## Supplied data
|---|
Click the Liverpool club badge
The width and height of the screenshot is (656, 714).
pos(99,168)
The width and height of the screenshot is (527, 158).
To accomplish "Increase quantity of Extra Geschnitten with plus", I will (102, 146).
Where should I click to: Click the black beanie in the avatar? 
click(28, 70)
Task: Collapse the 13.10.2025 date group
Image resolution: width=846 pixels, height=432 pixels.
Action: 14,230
|---|
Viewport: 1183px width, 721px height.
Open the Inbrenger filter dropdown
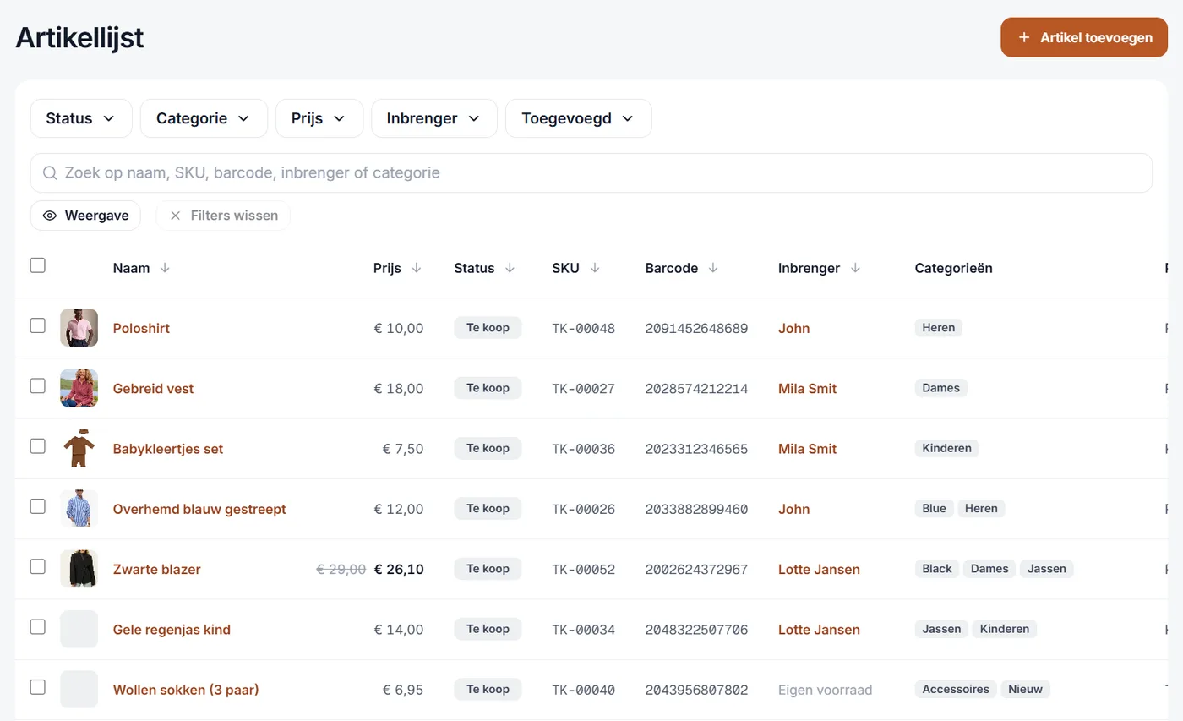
|---|
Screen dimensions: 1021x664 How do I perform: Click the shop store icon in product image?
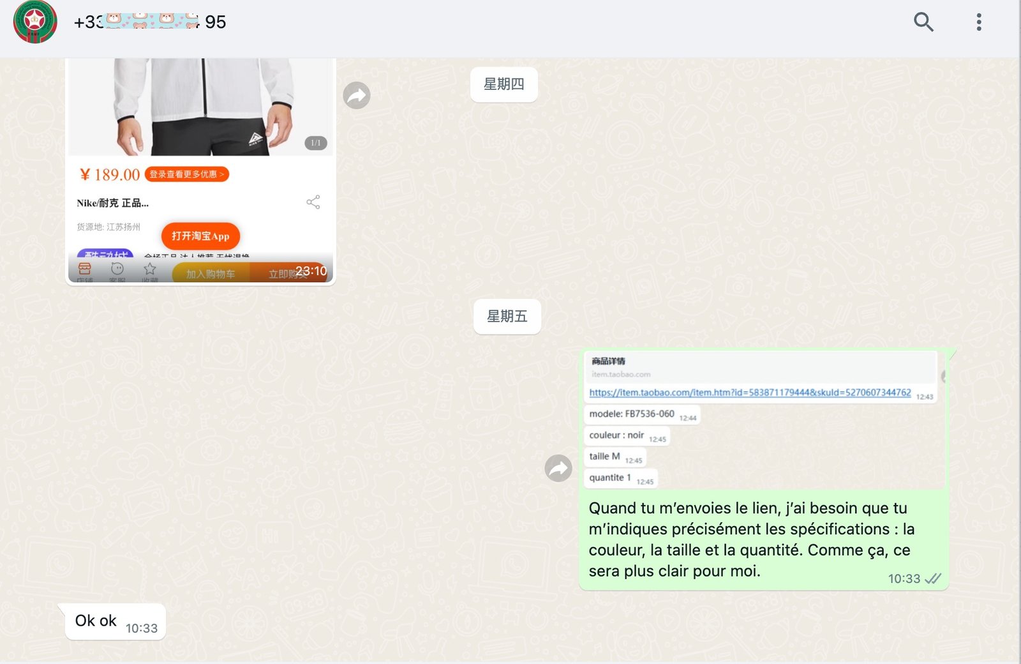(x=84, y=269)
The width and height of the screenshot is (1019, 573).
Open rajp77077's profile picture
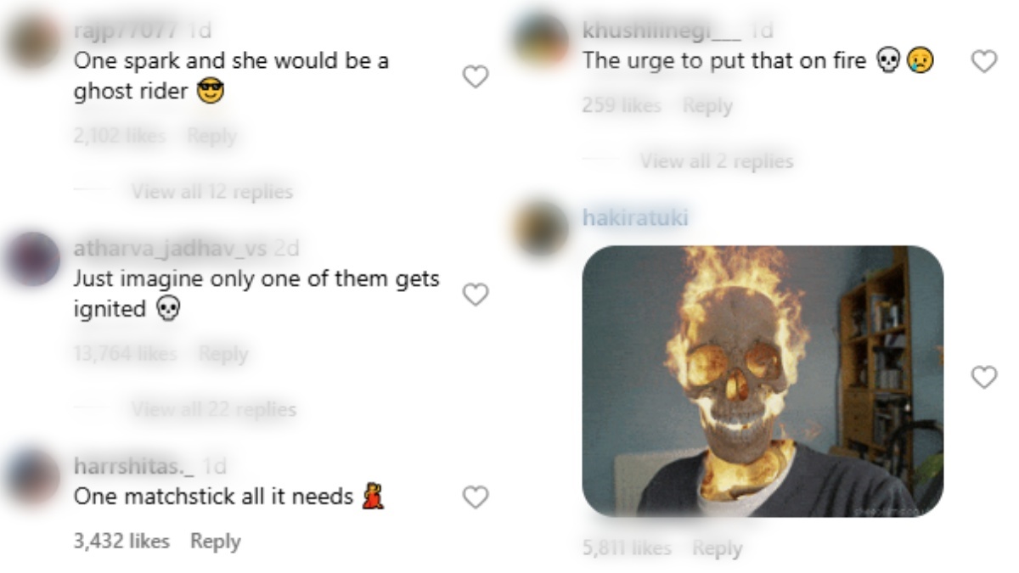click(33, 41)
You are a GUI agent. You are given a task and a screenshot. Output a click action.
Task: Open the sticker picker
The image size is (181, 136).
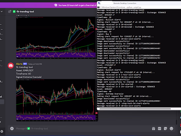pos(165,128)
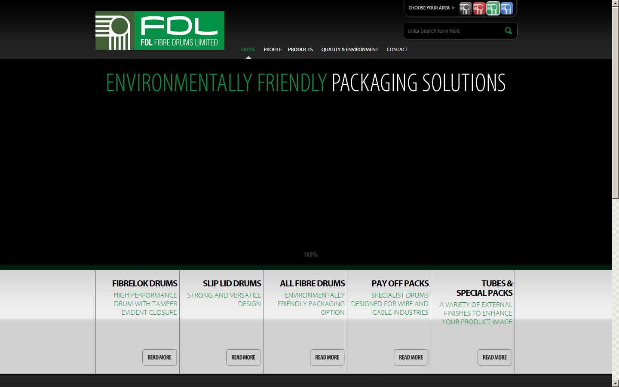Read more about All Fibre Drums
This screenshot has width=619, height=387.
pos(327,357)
|---|
## Exercise aim
Could you repeat exactly the lines in the listing above from the one with "The width and height of the screenshot is (527, 158)." down to the one with "Task: Collapse the 13.10.2025 date group"? Include both of those lines.

## Solution to the problem
The width and height of the screenshot is (527, 158).
To accomplish "Increase quantity of Extra Geschnitten with plus", I will (102, 146).
Where should I click to: Click the black beanie in the avatar? 
click(28, 70)
Task: Collapse the 13.10.2025 date group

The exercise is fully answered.